Submitted by and date: Sarah Banks 2017
On a recent trip to Spain I drove west from the capital at Madrid into the wild west of the 16th c, Extremadura—home to saints, mystic poets, and soldiers of fortune. My first stop was Ávila, a chance to ponder a statue to Santa Teresa of Ávila in her birthplace and consider her contribution to the Age of Conquest as a mystical writer/ reformer saint associated with the Counter-Reformation. My next stop was Trujillo, a small town surrounded by cork oak and olive trees where the only nighttime sound is the ringing of sheep and goat bells. The Plaza Mayor is one of the prettiest in Spain; in a corner of the plaza rises the equestrian statue of the Conquistador Francisco Pizarro—Hapsburg-like chin pointing off to distant lands.
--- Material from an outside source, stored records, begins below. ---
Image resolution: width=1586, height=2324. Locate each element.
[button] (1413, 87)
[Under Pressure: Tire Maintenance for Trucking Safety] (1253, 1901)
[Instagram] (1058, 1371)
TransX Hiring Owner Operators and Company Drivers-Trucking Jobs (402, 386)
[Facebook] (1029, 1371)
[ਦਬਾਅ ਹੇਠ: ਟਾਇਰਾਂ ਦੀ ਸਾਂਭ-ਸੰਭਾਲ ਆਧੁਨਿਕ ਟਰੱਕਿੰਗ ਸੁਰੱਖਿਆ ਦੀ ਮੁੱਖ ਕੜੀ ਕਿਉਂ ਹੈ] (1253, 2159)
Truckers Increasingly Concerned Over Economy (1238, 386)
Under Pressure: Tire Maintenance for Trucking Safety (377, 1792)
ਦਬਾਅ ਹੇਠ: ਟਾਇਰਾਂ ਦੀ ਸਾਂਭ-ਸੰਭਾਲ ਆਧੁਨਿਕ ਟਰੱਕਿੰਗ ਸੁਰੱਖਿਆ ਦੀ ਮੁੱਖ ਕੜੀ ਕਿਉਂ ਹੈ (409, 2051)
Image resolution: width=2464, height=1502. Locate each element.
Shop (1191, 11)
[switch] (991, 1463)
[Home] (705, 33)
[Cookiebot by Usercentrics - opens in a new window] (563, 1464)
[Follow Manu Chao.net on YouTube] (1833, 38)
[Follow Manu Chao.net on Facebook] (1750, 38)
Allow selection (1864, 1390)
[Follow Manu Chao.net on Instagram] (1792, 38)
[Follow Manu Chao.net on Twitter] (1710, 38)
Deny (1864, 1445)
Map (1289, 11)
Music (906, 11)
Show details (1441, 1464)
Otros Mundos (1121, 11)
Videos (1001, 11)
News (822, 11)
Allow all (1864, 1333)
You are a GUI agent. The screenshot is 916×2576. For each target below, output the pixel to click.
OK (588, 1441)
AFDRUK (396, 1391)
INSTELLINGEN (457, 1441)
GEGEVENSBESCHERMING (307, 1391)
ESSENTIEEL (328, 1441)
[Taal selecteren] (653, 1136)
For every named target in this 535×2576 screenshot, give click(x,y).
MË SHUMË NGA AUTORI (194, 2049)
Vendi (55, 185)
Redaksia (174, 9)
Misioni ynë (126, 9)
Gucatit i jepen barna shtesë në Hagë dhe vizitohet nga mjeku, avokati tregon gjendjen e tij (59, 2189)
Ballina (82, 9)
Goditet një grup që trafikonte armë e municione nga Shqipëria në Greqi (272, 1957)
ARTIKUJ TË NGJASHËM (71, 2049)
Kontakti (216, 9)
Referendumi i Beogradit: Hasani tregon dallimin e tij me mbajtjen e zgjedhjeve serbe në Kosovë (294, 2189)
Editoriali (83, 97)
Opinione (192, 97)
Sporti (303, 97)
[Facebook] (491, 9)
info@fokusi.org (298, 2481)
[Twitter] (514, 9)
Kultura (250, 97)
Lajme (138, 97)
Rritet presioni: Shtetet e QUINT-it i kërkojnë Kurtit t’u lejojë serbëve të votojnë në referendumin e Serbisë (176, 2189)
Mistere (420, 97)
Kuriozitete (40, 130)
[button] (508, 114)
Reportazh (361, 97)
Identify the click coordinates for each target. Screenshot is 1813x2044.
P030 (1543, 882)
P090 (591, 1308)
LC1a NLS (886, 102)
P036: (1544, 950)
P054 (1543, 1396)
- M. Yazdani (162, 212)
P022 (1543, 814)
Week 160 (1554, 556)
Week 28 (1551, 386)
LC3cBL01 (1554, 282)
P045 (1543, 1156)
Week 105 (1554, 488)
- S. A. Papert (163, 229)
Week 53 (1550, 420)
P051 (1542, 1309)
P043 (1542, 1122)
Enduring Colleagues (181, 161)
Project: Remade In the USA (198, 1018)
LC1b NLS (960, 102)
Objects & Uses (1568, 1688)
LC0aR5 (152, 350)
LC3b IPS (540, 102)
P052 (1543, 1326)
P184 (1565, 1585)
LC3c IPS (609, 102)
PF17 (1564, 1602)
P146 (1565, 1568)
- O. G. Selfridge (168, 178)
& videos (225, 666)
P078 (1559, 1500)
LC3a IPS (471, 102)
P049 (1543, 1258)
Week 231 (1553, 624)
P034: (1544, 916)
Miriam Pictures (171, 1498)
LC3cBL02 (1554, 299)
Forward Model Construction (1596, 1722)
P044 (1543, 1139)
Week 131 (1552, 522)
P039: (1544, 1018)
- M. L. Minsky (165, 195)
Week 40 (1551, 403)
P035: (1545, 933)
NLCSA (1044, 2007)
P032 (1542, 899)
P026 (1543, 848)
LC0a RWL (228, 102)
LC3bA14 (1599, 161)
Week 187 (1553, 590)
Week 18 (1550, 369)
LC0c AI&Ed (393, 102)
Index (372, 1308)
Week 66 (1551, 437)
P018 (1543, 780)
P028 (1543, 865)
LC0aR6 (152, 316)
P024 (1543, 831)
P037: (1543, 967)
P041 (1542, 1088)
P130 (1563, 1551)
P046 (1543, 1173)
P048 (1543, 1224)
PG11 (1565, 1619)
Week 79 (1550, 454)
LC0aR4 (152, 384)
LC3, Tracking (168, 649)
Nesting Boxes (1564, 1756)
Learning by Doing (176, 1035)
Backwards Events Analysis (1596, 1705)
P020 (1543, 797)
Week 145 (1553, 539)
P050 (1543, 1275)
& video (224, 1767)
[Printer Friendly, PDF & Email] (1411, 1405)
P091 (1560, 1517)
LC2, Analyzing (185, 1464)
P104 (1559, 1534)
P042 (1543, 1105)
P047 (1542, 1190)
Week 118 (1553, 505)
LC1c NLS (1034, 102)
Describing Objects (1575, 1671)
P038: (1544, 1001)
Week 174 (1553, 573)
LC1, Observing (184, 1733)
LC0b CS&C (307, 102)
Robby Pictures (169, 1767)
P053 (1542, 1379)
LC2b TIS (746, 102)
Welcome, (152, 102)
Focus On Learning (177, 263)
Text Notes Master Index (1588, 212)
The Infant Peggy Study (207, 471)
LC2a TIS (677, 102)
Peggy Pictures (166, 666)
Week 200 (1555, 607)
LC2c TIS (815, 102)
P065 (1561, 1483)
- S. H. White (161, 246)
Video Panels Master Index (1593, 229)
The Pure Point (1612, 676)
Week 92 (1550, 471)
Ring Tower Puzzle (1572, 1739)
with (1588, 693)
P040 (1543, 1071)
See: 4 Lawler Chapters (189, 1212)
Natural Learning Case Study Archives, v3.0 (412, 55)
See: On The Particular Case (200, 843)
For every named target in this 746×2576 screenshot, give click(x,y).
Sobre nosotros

He’s encircled by 16th century palaces built with his plunder from New World adventures. His motives were pure—an adventure in pursuit of wealth, with only the King sharing the spoils. The wealth extracted was so phenomenal, and the cost so high to the conquered peoples, that eventually it was necessary to recast the Spanish wars of conquest as a moral crusade, a crusade to civilize and Christianize. And it started here in Extremadura with these huge personalities—plunder, and prayer.
Easy money. It wasn’t long before the Spanish Empire grew addicted to gold. Instead of using it to invest in the country’s future—irrigation canals, improved agriculture, sanitation systems, industry, education—the gold went into ostentatious display in churches and palaces, and funded wars of expansion. Within a century, Spain had spent itself into debt—a resonant story. While wars erupted in its colonies, famine and plague swept through Old Castile. A people so weakened, eventually the Inquisition became the ultimate moral arbiter. But long before then, Pizarro had enjoyed his spoils. And Santa Teresa her ecstasy.
And that’s what I was thinking about on a wet autumn day in Rome as I contemplated the meaning of Bernini’s Santa Teresa’s Ecstasy in the lovely Church of Santa Maria della Vittoria.